Why GA4 tracking accuracy matters more than you think
When GA4 data is inaccurate, every decision based on it is compromised. Budget allocation decisions made on inflated conversion counts lead to overspending on underperforming channels. Consent-affected data in GDPR markets creates misleading regional comparisons. Duplicate purchase events make e-commerce ROAS look 30-50% better than it actually is.
The challenge is that GA4 rarely tells you when it is inaccurate. It just shows you the data it has, and it is up to you to know whether to trust it.
1. Duplicate purchase events
Check GA4 → Reports → E-commerce → Purchases. If your transaction IDs have a high duplicate rate (visible in BigQuery: count transactions where transaction_id appears more than once), you have a duplicate fire problem. Also check the purchase event fire count vs order confirmation page views - if fire count is significantly higher, you have duplicates.
Add GTM firing control: "Once per page" or use a dataLayer flag to prevent the purchase tag from firing twice. Alternatively, implement server-side deduplication using the Conversions API.
2. Missing consent mode signals in GDPR regions
Filter GA4 by region (Geographic → Germany or France). Compare conversion rates between EEA and non-EEA traffic. If EEA shows significantly lower engagement metrics, consent signals may be incorrectly blocking analytics events.
Check your GTM consent mode setup. The GA4 Configuration tag should fire in "Basic consent mode" even before consent - so modelled data is captured. Ensure ad_storage and analytics_storage defaults are set correctly.
3. Session attribution mismatch vs ad platforms
Compare GA4 Sessions with Google Ads Clicks for the same date range. More than 20% discrepancy indicates GCLID parameter loss (usually from redirects) or ITP blocking on iOS. Also check GA4 → Acquisition → Traffic Acquisition for "Unassigned" traffic - a high percentage indicates UTM parameter loss.

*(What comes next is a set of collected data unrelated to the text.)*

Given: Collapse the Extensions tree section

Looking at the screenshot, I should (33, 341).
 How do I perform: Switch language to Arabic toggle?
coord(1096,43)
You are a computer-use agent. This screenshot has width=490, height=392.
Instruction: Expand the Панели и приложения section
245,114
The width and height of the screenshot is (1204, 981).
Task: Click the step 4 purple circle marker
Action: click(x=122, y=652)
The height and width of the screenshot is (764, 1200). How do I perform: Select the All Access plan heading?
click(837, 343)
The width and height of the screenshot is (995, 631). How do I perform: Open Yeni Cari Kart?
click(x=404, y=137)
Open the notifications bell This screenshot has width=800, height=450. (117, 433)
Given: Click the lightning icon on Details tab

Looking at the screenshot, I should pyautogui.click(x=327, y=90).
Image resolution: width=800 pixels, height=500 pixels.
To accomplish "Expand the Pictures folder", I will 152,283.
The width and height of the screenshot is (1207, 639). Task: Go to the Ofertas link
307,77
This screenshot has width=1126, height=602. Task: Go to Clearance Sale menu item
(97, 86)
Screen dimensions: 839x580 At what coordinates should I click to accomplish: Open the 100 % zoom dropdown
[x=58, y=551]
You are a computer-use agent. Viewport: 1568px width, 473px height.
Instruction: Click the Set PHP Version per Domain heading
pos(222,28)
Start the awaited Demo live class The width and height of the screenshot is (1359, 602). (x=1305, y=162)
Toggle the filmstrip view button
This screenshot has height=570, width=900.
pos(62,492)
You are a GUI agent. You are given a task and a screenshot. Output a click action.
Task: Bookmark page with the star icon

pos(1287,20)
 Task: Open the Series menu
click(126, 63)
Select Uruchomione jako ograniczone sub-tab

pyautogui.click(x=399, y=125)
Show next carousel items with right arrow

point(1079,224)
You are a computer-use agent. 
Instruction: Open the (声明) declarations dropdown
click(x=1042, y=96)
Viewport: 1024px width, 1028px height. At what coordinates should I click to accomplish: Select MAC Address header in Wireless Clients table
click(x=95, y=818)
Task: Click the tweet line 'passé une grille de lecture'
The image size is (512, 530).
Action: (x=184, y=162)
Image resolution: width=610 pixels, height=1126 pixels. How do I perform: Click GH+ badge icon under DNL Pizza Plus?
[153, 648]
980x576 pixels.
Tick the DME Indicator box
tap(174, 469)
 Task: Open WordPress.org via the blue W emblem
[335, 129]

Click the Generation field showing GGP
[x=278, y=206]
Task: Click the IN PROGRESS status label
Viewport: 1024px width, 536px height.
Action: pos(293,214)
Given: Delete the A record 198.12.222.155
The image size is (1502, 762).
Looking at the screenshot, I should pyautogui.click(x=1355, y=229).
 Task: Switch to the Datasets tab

Ensure no redirects strip URL parameters between the ad click landing page and the tracked page. Enable auto-tagging in Google Ads. Consider server-side tracking for iOS-heavy audiences.
4. Self-referral traffic inflating sessions
Check GA4 Acquisition report for referrals from your own domain or subdomains. If your checkout is on a subdomain (e.g., checkout.yoursite.com) and not cross-domain linked, every checkout start creates a new session attributed to self-referral.
Configure cross-domain linking in GA4: Admin → Data Streams → Configure tag settings → Configure your domains. Add your checkout subdomain to the domain list.
5. Bot and spam traffic inflating metrics
In GA4 → Reports → User → Tech → Browser, look for unusual browser strings. In Acquisition, look for referral sources with very high engagement rates (100% engagement, 0 sessions) - these are often bot traffic patterns.
GA4 has IP filtering removed. Use Google Signals and ensure bot filtering is enabled (Admin → Data Streams → More tagging settings → Define internal traffic). Add your office IP range to internal traffic rules.
6. E-commerce events missing required parameters
In GA4 → Events, click on "purchase" and check the event count vs the count of events with revenue populated. If revenue is null on a significant percentage of purchase events, your dataLayer push is missing the value parameter.
Check your GTM dataLayer push for the purchase event. Ensure the ecommerce object includes: transaction_id, value, currency, and items array. Use GTM Preview to verify the dataLayer.ecommerce object on the order confirmation page.
7. GA4 tag firing on internal users
High admin activity sessions can skew engagement metrics and conversion rates. If your team frequently uses the site, check whether their sessions are filtered. Compare weekday vs weekend traffic patterns - high weekend drop-off may indicate real users, while no weekend drop-off can indicate mostly internal traffic.
Create a GA4 internal traffic rule (Admin → Data Streams → Define internal traffic) for your office IP ranges. Enable the filter (Admin → Filters) to exclude internal traffic from reports.
8. Tag fail rate degrading data over time
Compare month-over-month GA4 session counts and conversion counts. If there is a gradual decline that does not match business performance, your GA4 tag may have developed a fail rate from a GTM change or site update. Check GTM container version history for recent changes.
Deploy continuous tag monitoring to catch fail rate increases within 24 hours. Manual checks catch this problem weeks late - after conversion data is already lost.